PROBLEMS TO WORK ON.
a – In the post about Parrot, what does the writer say is the fundamental feature of interpreted languages?
b – Repeat the post about Parrot, starting with "This indirectly raises" and going on through "implimentation per system.".
c – Write what comes next in the post about Parrot, following its final sentence.

PASSAGE SHOWN.
A vision for Parrot

Walter Roberson roberson at ibd.nrc.ca
Fri Nov 8 02:24:18 EST 2002


In article <aqbimo$a36$1 at news.ox.ac.uk>, Frodo Morris  <""> wrote:
:Perdantick bast.  :-)

Hmmm, according to OED, "bast" means "sanctuary, refuge, asylum".

:Imagine if parrot could understand all currently- and popularly- 
:implemented interpreted languages.

Such as Forth, Word Perfect Macros, Microsoft Visual Basic,
and Befunge?? (You haven't been very specific on the meaning of
'popularly'.)


Now, Parrot is intended for interpreted languages, right? And
the fundamental feature of such languages is that you should
be able to compute a string and then execute the string as
a statement. So Parrot will have to know how to execute statements
in arbitrary source languages. This means that it isn't enough
to have a (say) bash-to-parrot translator that translates
the program and hands it off to parrotd: the entire translator
is going to have to be input along with the translated source.

This indirectly raises an interesting point. If parrotd is glued into
the operating system as part of exec() as has been proposed (as opposed
to the counter proposal to just liet #!  do its standard job) then the
implication is that there is only one parrot implimentation per system.

Rows on where targets appear

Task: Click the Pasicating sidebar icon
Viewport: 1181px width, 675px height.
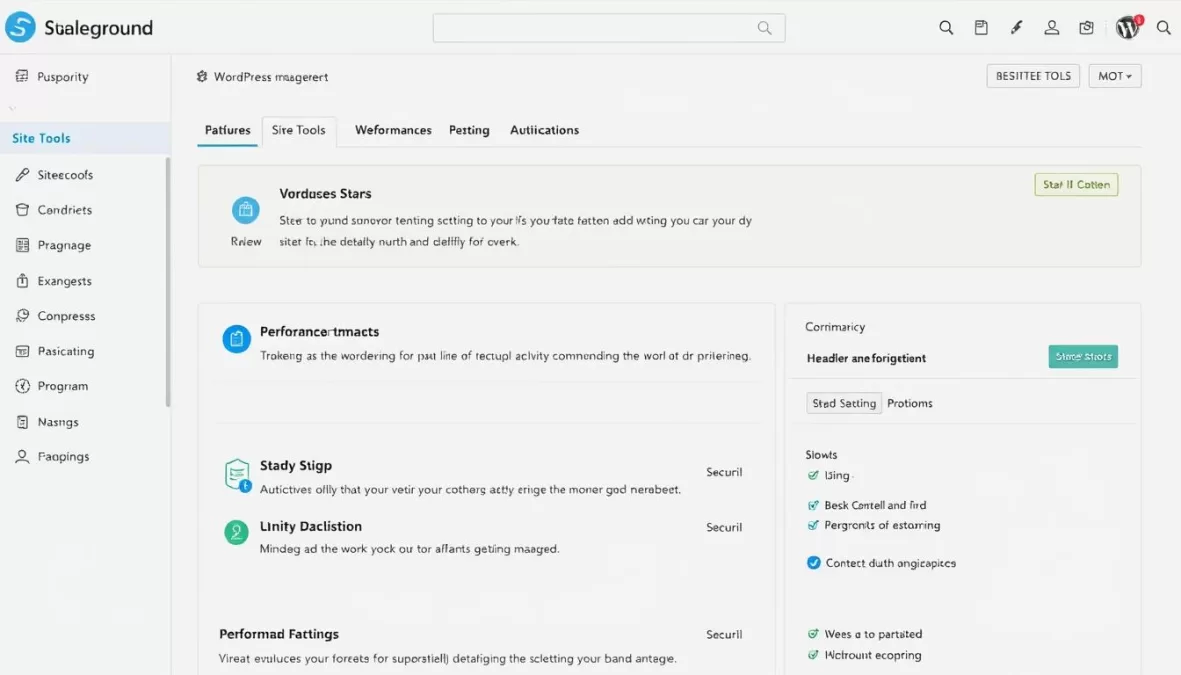Action: (x=22, y=351)
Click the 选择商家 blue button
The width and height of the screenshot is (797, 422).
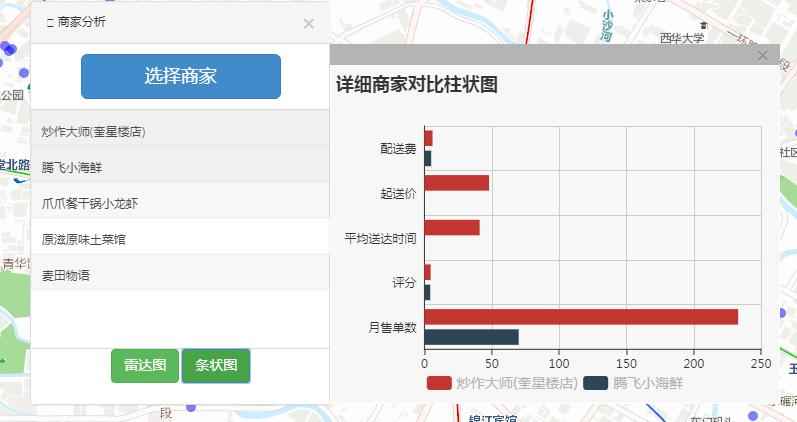tap(180, 76)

RESULTS OF THE EXERCISE.
a – You should be able to compute a string and then execute the string as a statement.

b –
This indirectly raises an interesting point. If parrotd is glued into
the operating system as part of exec() as has been proposed (as opposed
to the counter proposal to just liet #!  do its standard job) then the
implication is that there is only one parrot implimentation per system.

c –
How would one then test new versions of Parrot? With #! it's easy: you
just name the path to the alternative interpreter and the kernel
invokes it. But if parrotd is built right into exec() then in order to
support multiple versions of Parrot, you would have to build the new
versions -in- Parrot and pass them in as yet another layer of
interpreter. e.g., parrotd version 6.302 is running and it has been
passed a copy of the bash2parrot 4.19 translator in case it needs to
interpret a computed string that invokes a program that needs to layer
on the experimental parrotd 6.4.9 interpreter that has to be passed the
perl2parrot translator in case it needs to interpret a computed string
that invokes a program that needs to have -another copy- of parrotd
6.302 layered on [you can't count on parrotd 6.4.9 running parrotd
6.302 programs the same way that parrotd 6.302 would run them] that has
the <etc.> interpeter layered on to run <etc.>.

Scheme is right at home at dealing with these kinds of layering issues,
using a process called "reflection" [well developed by Brian Reid and
Jeem Desriviers]. They aren't straight-forward issues: think about
debugging, and think about re-entrancy, and think about problems in
cross-layer pollution -- you don't want a wild pointer in the fifth
layer down to affect your third layer, right?


Speaking of layers: I take it that some thought has been put into
how to do operating-system escapes? So that one can (for example)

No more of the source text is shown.